Эдвард Гамильтон Уолдо
Больше чем люди

Больше чем люди
Эдвард Гамильтон Уолдо

Эксклюзивная классика (АСТ)
«Больше, чем люди» – один из самых знаменитых романов, определивших развитие фантастического жанра.

Homo Futurus, человек грядущего, обладающий сверхъестественными способностями, – кто он? Супермен? Человек-паук? Выращенный в пробирке секретной лаборатории гомункулус?

На этот вопрос Старджон дает совсем неожиданный ответ.

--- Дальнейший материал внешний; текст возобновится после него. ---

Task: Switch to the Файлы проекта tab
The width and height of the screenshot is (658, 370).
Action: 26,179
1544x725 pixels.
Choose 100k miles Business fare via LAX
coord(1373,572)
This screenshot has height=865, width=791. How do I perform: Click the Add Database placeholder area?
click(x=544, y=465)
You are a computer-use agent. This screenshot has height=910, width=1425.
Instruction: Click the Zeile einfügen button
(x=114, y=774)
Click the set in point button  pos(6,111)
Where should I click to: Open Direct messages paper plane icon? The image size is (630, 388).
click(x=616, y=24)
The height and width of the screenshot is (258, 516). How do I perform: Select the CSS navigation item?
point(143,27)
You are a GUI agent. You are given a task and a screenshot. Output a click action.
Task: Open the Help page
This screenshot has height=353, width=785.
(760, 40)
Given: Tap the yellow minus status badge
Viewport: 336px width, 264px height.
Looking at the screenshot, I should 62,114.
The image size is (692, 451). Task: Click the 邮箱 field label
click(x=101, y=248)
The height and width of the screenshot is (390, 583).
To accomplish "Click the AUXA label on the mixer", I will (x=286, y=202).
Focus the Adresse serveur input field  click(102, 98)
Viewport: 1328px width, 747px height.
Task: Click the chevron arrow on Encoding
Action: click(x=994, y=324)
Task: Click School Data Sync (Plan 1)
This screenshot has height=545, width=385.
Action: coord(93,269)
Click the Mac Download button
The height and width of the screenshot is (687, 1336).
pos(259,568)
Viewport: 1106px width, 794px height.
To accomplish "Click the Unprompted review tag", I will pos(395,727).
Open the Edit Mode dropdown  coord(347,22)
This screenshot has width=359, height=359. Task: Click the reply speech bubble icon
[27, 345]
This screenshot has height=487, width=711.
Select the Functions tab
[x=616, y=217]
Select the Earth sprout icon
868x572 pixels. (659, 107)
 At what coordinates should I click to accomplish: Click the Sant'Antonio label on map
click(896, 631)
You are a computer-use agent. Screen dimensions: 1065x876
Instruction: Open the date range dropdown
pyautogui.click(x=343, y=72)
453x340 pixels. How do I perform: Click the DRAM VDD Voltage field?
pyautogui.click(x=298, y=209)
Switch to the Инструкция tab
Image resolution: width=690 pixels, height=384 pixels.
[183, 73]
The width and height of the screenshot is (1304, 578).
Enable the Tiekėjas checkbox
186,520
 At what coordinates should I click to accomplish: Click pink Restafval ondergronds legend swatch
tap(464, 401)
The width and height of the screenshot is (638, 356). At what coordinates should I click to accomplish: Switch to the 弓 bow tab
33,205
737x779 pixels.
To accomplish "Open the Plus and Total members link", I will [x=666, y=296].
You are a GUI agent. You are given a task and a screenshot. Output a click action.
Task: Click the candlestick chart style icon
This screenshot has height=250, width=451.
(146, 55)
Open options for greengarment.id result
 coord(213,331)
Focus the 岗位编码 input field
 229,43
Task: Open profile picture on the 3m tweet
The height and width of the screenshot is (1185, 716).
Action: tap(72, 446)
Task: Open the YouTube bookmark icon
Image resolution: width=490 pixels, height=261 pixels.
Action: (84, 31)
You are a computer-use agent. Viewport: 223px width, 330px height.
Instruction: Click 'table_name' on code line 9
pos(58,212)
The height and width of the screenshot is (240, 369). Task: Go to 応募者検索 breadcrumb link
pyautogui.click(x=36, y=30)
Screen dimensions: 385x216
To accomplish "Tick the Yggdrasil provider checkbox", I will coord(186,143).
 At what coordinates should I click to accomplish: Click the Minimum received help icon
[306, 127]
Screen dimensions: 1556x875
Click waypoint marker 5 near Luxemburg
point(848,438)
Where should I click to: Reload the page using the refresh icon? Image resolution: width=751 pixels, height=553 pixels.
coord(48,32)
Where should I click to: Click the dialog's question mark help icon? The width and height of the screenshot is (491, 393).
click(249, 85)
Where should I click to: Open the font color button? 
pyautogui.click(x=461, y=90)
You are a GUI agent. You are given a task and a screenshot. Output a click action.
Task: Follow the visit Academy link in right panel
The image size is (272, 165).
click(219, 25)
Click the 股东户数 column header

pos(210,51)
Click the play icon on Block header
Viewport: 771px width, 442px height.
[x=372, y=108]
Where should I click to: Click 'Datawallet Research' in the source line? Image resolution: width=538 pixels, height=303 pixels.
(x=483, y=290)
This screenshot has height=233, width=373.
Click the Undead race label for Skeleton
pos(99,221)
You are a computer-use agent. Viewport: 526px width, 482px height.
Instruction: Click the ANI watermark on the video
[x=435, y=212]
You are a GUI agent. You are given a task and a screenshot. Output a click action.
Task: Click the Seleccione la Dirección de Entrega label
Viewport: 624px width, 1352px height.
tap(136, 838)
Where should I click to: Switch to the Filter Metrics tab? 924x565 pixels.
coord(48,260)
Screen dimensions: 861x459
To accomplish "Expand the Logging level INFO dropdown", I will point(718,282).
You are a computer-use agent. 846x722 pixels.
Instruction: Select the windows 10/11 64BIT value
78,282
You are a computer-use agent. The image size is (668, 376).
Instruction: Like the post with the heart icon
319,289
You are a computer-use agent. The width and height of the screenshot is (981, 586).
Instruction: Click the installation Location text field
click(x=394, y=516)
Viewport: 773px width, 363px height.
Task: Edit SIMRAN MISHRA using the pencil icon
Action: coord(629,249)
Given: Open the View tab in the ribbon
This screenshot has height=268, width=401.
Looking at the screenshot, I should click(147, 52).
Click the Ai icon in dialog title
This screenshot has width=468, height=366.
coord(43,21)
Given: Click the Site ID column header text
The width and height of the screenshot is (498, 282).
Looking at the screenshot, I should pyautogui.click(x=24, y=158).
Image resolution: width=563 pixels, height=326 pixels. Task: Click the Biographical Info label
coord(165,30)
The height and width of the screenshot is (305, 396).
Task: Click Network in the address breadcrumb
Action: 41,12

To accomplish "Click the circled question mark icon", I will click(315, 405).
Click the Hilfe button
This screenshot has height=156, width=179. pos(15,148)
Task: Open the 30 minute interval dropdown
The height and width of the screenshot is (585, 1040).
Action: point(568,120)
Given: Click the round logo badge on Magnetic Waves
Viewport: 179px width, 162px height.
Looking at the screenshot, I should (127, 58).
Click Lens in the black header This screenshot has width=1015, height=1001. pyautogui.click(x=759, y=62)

Итак: Идиот жил в черно-сером мире, который пронзали белые молнии голода и мерцающие зарницы страха…

Теодор Старджон

Больше чем люди

Theodor Sturgeon

MORE THAN HUMAN

© Theodor Sturgeon, 1953

© Перевод. Ю. Соколов, 2017

© Издание на русском языке AST Publishers, 2017

* * *

Его гештальт-величеству Николасу Сэмстагу

Часть первая. Фантастический идиот

Идиот жил в черно-сером мире, который пронзали белые молнии голода и мерцающие зарницы страха. В его ветхой одежде зияли окна прорех. В них выглядывало то колено, угловатое и острое, как зубило, то частокол ребер. Долговязый, плоский парень. И на мертвом лице – застывшие глаза.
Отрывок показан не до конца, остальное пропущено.